## EXERCISE PROMPT
A word-for-word copy of the lines below, starting at the line with "Online Class Schedule (122, 244)" and ending at the last one, is what you should give. Omit every picture.

(Collected data entries)
===============
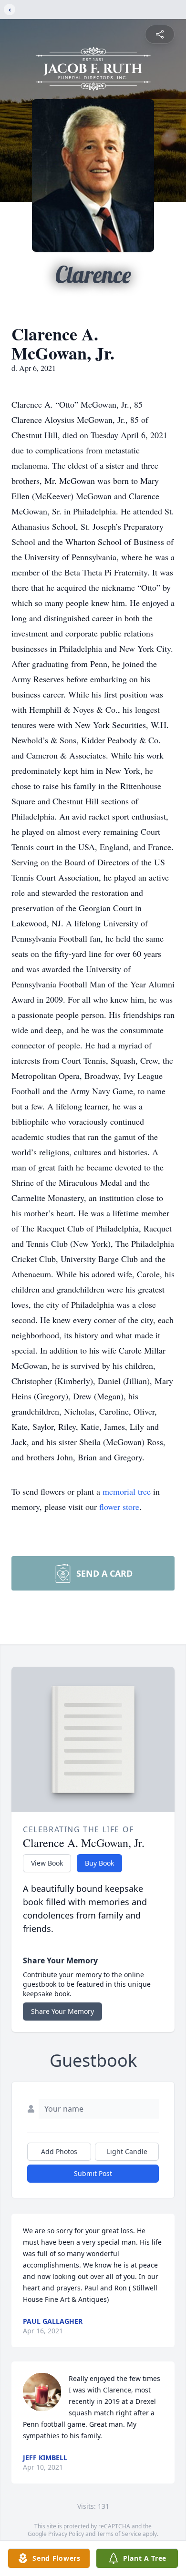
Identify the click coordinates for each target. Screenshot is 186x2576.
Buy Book (99, 1863)
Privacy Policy (66, 2534)
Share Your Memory (62, 2011)
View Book (47, 1863)
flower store (119, 1506)
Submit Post (93, 2173)
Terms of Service (119, 2534)
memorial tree (127, 1491)
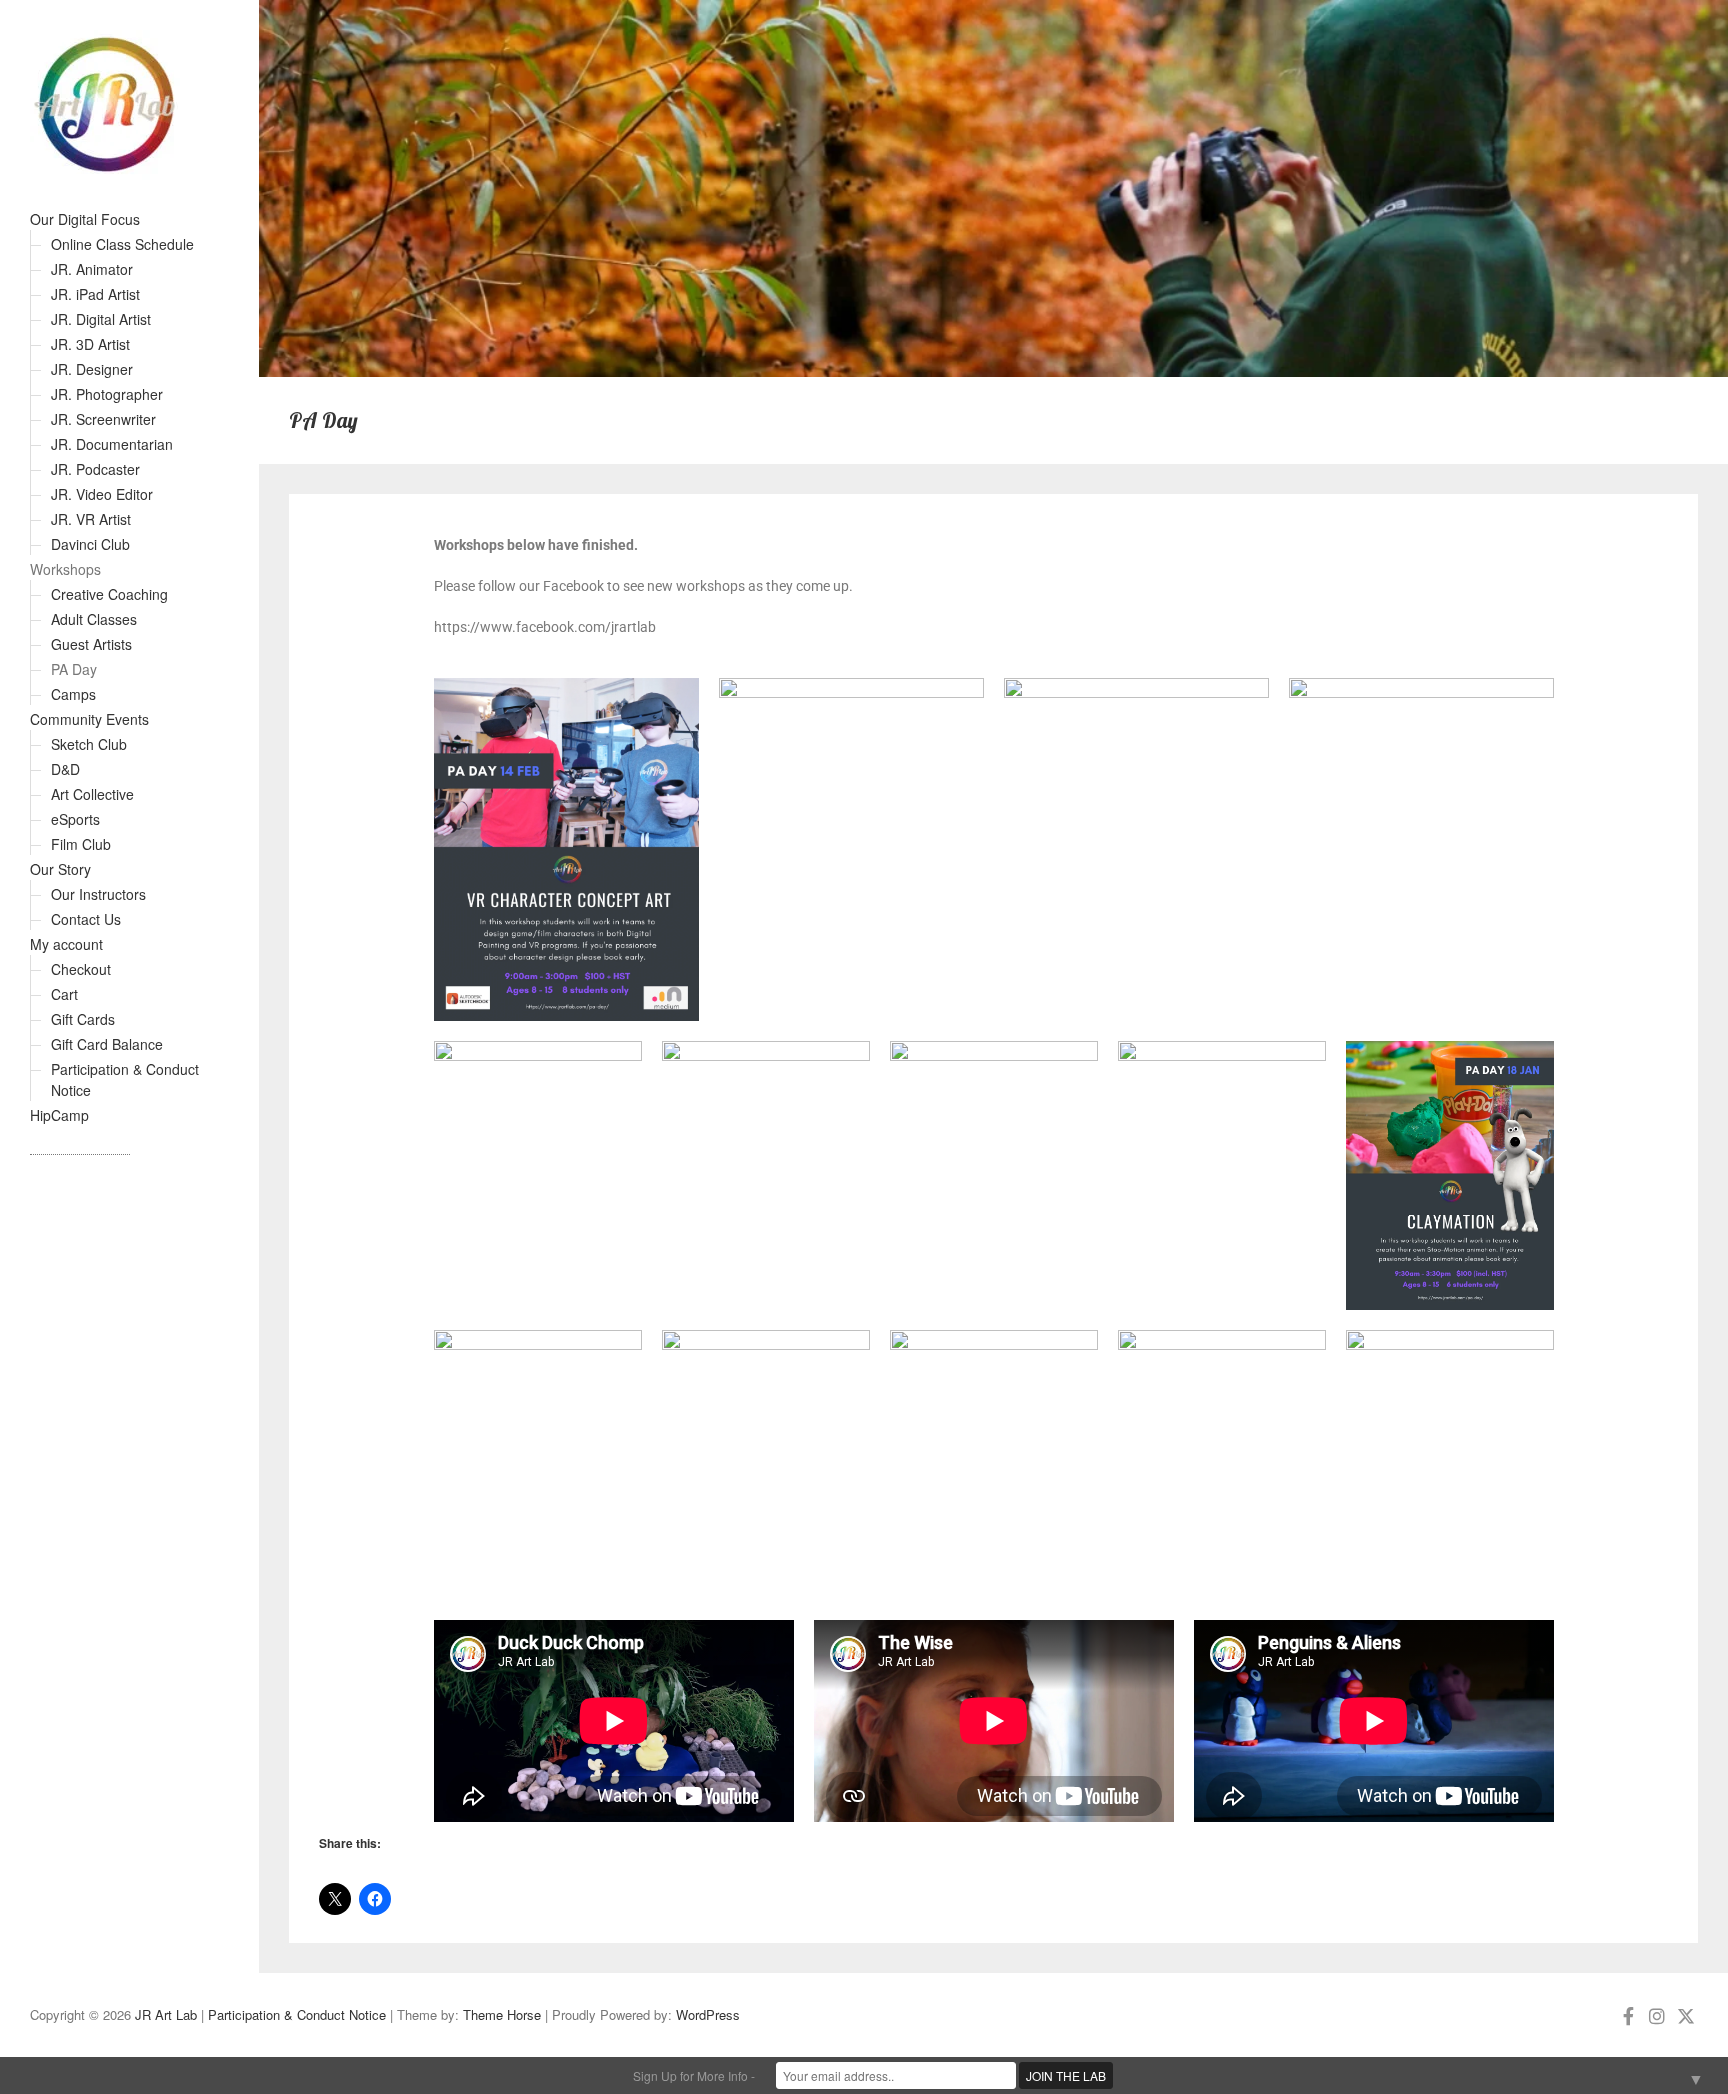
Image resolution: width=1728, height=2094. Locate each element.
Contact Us (86, 919)
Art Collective (92, 794)
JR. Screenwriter (103, 419)
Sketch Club (89, 744)
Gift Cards (83, 1019)
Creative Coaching (109, 594)
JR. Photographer (107, 394)
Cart (64, 994)
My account (66, 944)
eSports (75, 819)
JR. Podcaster (95, 469)
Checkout (81, 969)
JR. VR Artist (91, 519)
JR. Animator (92, 269)
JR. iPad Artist (95, 294)
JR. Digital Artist (101, 319)
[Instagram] (1657, 2015)
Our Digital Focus (85, 219)
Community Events (89, 719)
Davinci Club (90, 544)
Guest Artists (91, 644)
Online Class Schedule (122, 244)
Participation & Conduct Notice (297, 2014)
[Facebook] (1628, 2015)
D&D (65, 769)
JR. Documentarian (112, 444)
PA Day (74, 669)
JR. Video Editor (102, 494)
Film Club (81, 844)
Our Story (60, 869)
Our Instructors (98, 894)
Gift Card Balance (107, 1044)
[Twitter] (1686, 2015)
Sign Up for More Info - (694, 2075)
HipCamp (59, 1115)
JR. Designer (92, 369)
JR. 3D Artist (90, 344)
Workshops (65, 569)
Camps (73, 694)
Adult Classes (94, 619)
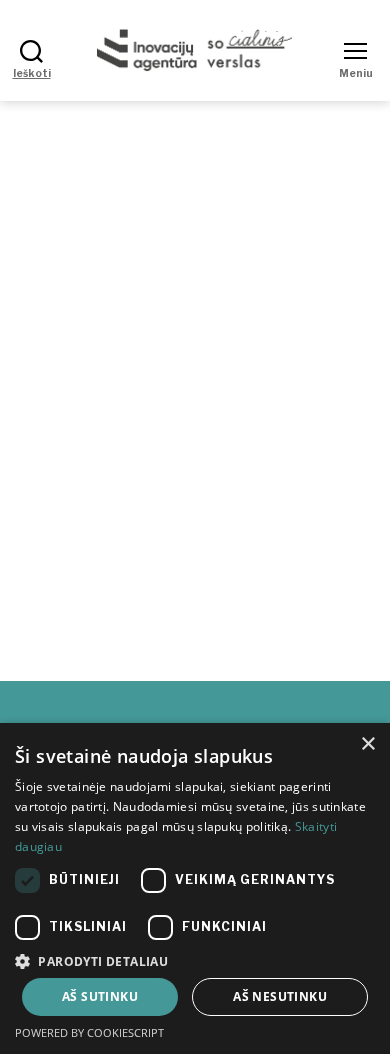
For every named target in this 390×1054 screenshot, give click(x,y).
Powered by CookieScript (89, 1032)
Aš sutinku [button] (100, 996)
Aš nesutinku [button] (280, 996)
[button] (195, 960)
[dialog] (195, 888)
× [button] (367, 744)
===============
## TASK SOLUTION
Online Class Schedule (122, 244)
Participation & Conduct Notice (297, 2014)
[Facebook] (1628, 2015)
D&D (65, 769)
JR. Documentarian (112, 444)
PA Day (74, 669)
JR. Video Editor (102, 494)
Film Club (81, 844)
Our Story (60, 869)
Our Instructors (98, 894)
Gift Card Balance (107, 1044)
[Twitter] (1686, 2015)
Sign Up for More Info - (694, 2075)
HipCamp (59, 1115)
JR. Designer (92, 369)
JR. 3D Artist (90, 344)
Workshops (65, 569)
Camps (73, 694)
Adult Classes (94, 619)
For every named target in this 390×1054 screenshot, give click(x,y).
Powered by CookieScript (89, 1032)
Aš sutinku [button] (100, 996)
Aš nesutinku [button] (280, 996)
[button] (195, 960)
[dialog] (195, 888)
× [button] (367, 744)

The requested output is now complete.